### Supplied data

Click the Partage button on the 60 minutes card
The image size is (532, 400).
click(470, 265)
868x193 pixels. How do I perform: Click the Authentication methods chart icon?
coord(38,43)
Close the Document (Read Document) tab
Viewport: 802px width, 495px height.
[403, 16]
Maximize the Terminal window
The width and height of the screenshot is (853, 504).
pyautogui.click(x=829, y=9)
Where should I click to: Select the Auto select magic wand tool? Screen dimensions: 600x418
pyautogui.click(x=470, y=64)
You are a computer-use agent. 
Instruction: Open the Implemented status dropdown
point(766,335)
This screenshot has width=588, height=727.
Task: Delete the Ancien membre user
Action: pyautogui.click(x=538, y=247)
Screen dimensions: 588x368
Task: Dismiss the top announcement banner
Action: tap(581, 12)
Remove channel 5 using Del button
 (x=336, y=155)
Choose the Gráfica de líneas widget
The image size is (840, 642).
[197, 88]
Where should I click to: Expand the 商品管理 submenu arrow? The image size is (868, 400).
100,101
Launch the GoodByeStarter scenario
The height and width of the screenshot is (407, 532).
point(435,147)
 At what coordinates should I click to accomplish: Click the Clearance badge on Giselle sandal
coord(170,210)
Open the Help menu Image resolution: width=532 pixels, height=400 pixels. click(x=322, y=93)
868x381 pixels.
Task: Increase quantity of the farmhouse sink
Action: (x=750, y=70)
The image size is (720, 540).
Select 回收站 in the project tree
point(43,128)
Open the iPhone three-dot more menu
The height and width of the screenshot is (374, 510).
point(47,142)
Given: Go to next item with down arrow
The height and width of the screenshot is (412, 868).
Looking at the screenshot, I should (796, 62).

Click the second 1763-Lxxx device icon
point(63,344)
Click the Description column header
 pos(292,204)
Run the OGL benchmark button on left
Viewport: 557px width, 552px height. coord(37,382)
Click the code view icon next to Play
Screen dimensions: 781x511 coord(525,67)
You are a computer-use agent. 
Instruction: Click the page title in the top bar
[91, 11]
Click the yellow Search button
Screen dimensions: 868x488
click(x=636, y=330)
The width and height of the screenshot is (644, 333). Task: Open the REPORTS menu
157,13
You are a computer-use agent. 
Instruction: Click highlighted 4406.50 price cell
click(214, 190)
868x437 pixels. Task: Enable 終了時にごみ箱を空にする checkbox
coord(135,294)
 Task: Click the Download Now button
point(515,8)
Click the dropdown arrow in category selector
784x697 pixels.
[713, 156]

### Your instructions
Your task is to give the records above again, exactly.

### Completed exercise
Click the Partage button on the 60 minutes card
The image size is (532, 400).
click(470, 265)
868x193 pixels. How do I perform: Click the Authentication methods chart icon?
coord(38,43)
Close the Document (Read Document) tab
Viewport: 802px width, 495px height.
[403, 16]
Maximize the Terminal window
The width and height of the screenshot is (853, 504).
pyautogui.click(x=829, y=9)
Where should I click to: Select the Auto select magic wand tool? Screen dimensions: 600x418
pyautogui.click(x=470, y=64)
You are a computer-use agent. 
Instruction: Open the Implemented status dropdown
point(766,335)
This screenshot has width=588, height=727.
Task: Delete the Ancien membre user
Action: pyautogui.click(x=538, y=247)
Screen dimensions: 588x368
Task: Dismiss the top announcement banner
Action: tap(581, 12)
Remove channel 5 using Del button
 (x=336, y=155)
Choose the Gráfica de líneas widget
The image size is (840, 642).
[197, 88]
Where should I click to: Expand the 商品管理 submenu arrow? The image size is (868, 400).
100,101
Launch the GoodByeStarter scenario
The height and width of the screenshot is (407, 532).
point(435,147)
 At what coordinates should I click to accomplish: Click the Clearance badge on Giselle sandal
coord(170,210)
Open the Help menu Image resolution: width=532 pixels, height=400 pixels. click(x=322, y=93)
868x381 pixels.
Task: Increase quantity of the farmhouse sink
Action: (x=750, y=70)
The image size is (720, 540).
Select 回收站 in the project tree
point(43,128)
Open the iPhone three-dot more menu
The height and width of the screenshot is (374, 510).
point(47,142)
Given: Go to next item with down arrow
The height and width of the screenshot is (412, 868).
Looking at the screenshot, I should (796, 62).

Click the second 1763-Lxxx device icon
point(63,344)
Click the Description column header
 pos(292,204)
Run the OGL benchmark button on left
Viewport: 557px width, 552px height. coord(37,382)
Click the code view icon next to Play
Screen dimensions: 781x511 coord(525,67)
You are a computer-use agent. 
Instruction: Click the page title in the top bar
[91, 11]
Click the yellow Search button
Screen dimensions: 868x488
click(x=636, y=330)
The width and height of the screenshot is (644, 333). Task: Open the REPORTS menu
157,13
You are a computer-use agent. 
Instruction: Click highlighted 4406.50 price cell
click(214, 190)
868x437 pixels. Task: Enable 終了時にごみ箱を空にする checkbox
coord(135,294)
 Task: Click the Download Now button
point(515,8)
Click the dropdown arrow in category selector
784x697 pixels.
[713, 156]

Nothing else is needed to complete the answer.